— start of RAW RECORDS —

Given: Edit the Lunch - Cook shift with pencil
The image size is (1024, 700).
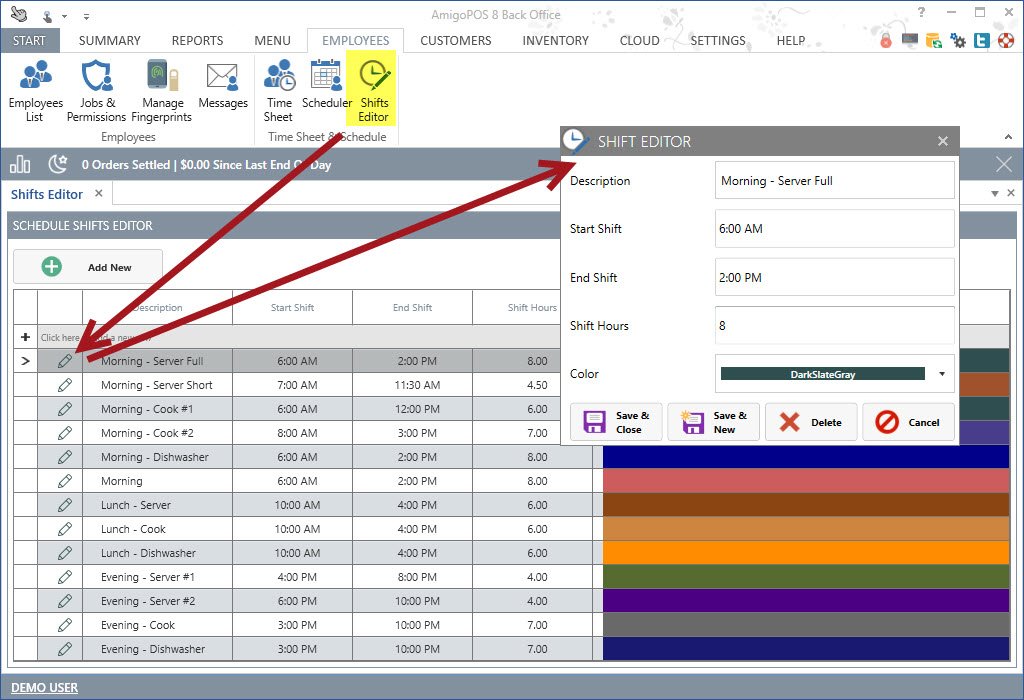Looking at the screenshot, I should coord(65,529).
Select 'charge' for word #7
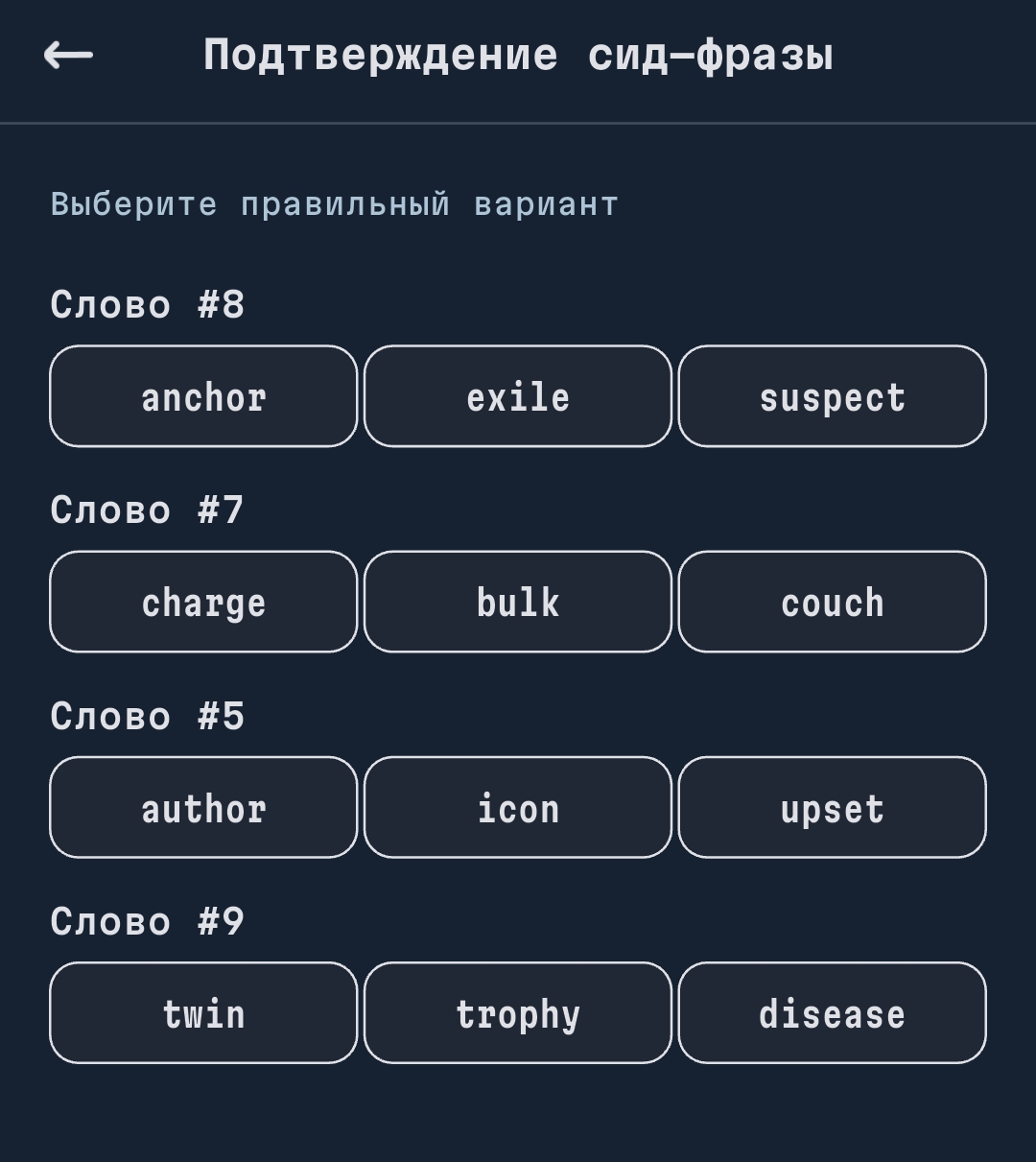The width and height of the screenshot is (1036, 1162). [203, 602]
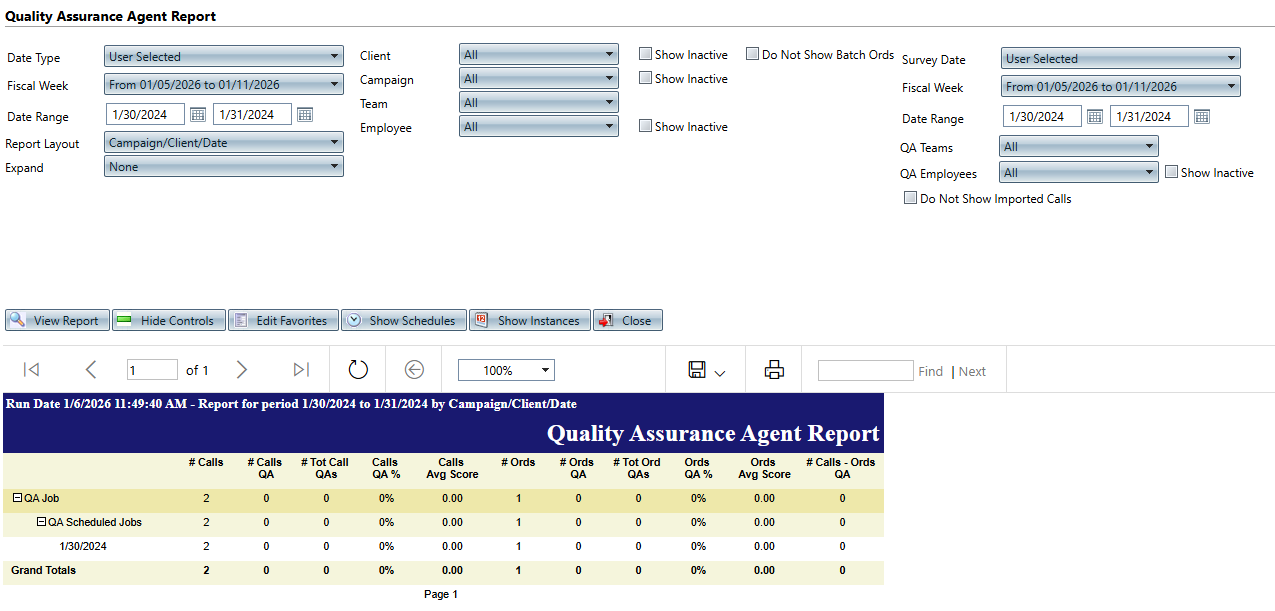Click the back to parent report icon
The height and width of the screenshot is (611, 1275).
(414, 370)
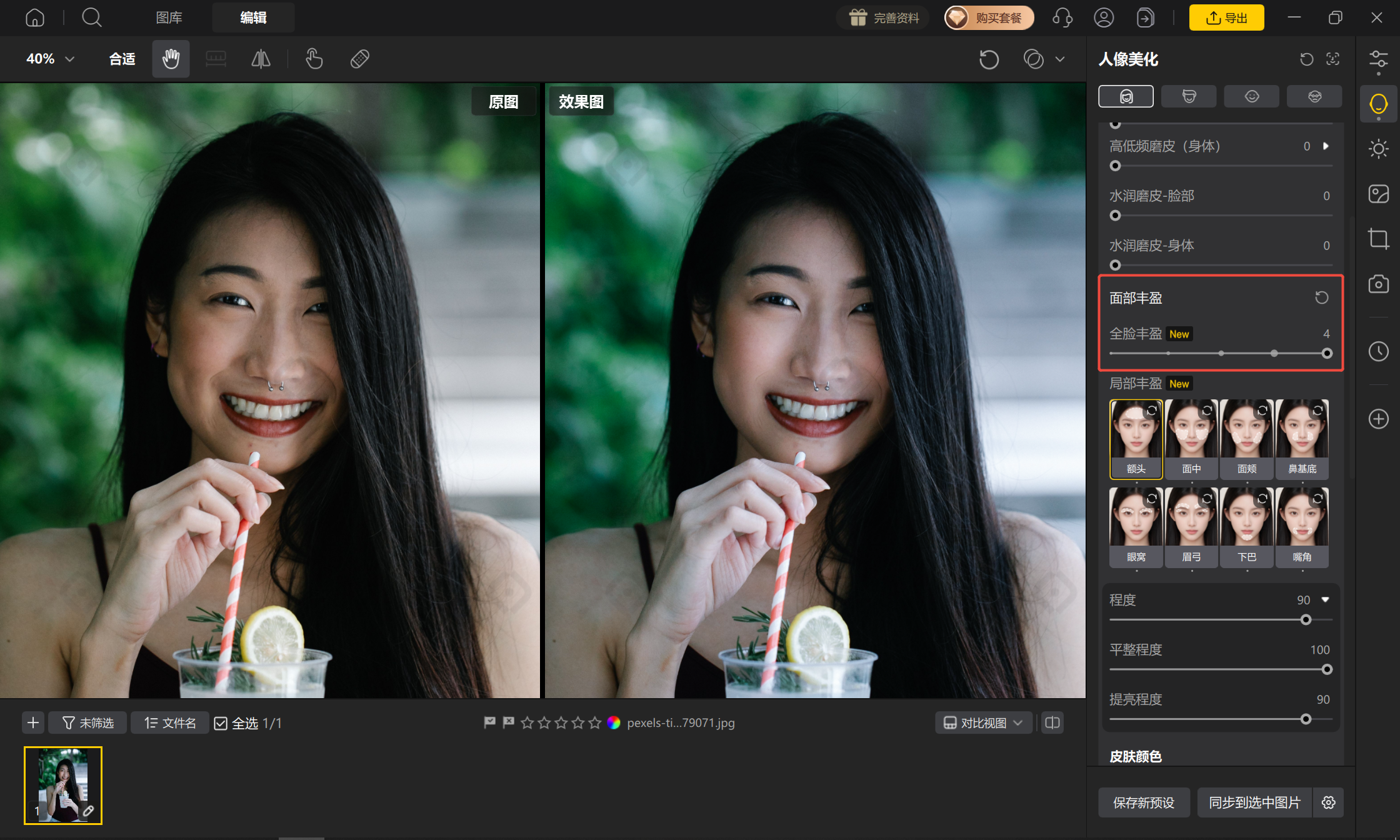Expand the 对比视图 dropdown
The image size is (1400, 840).
984,722
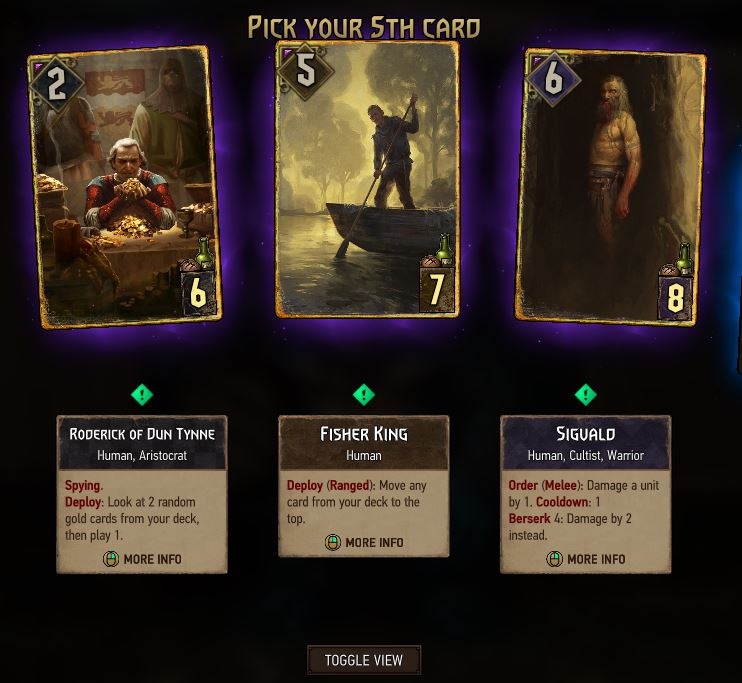Click provision cost 6 badge on Roderick card
The width and height of the screenshot is (742, 683).
[199, 293]
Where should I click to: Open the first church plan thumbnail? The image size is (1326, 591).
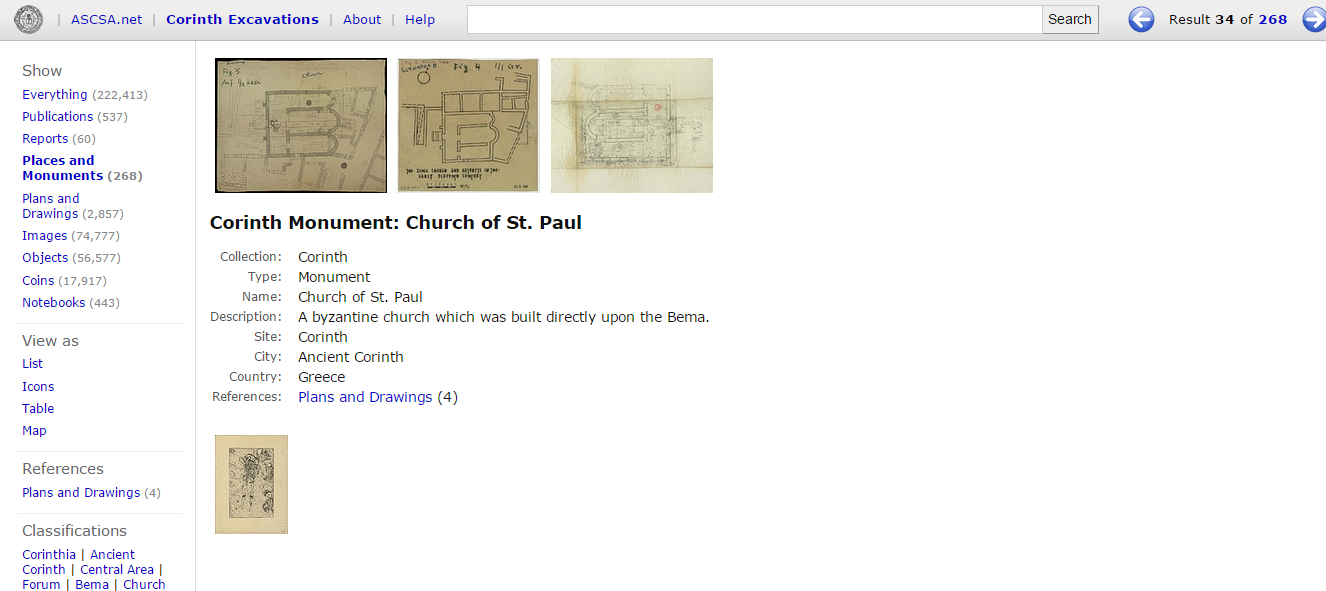pyautogui.click(x=301, y=125)
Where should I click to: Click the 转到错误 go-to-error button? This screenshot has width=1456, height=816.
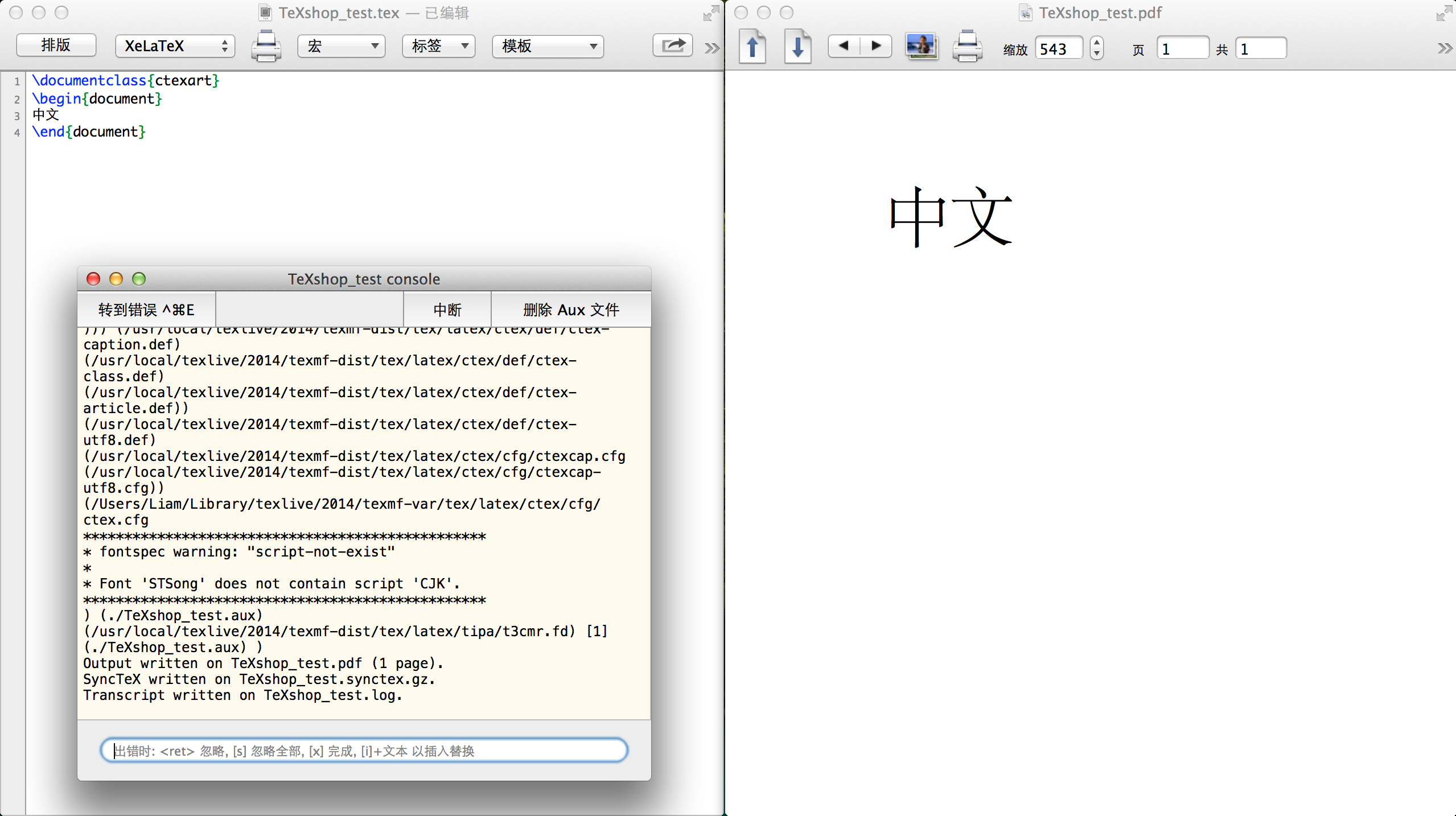(146, 310)
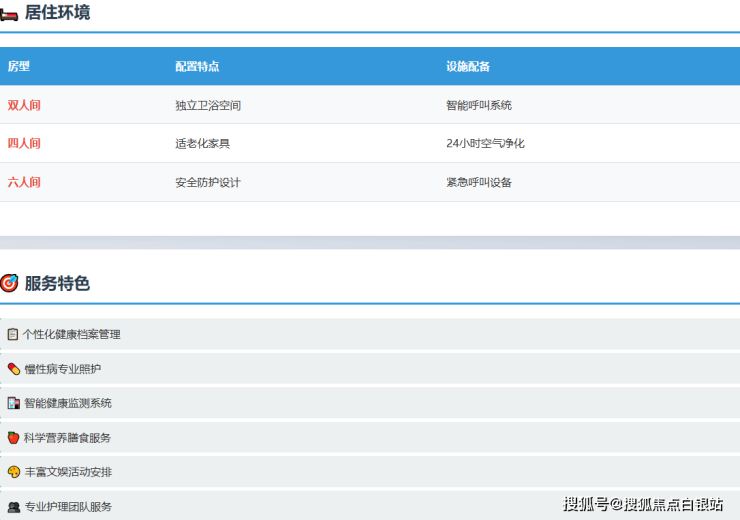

— end of RAW RECORDS —

Set out all of the records above as a numbered list with no blank lines, and omit the pictures.

THE RESULT —
1. Given: Edit the Lunch - Cook shift with pencil
2. The image size is (1024, 700).
3. Looking at the screenshot, I should coord(65,529).
4. Select 'charge' for word #7
5. The width and height of the screenshot is (1036, 1162). [203, 602]
6. Click the back to parent report icon
7. The height and width of the screenshot is (611, 1275).
8. (414, 370)
9. Expand the 对比视图 dropdown
10. The image size is (1400, 840).
11. 984,722
12. Click provision cost 6 badge on Roderick card
13. The width and height of the screenshot is (742, 683).
14. [199, 293]
15. Where should I click to: Open the first church plan thumbnail? The image size is (1326, 591).
16. pyautogui.click(x=301, y=125)
17. Where should I click to: Click the 转到错误 go-to-error button? This screenshot has width=1456, height=816.
18. (146, 310)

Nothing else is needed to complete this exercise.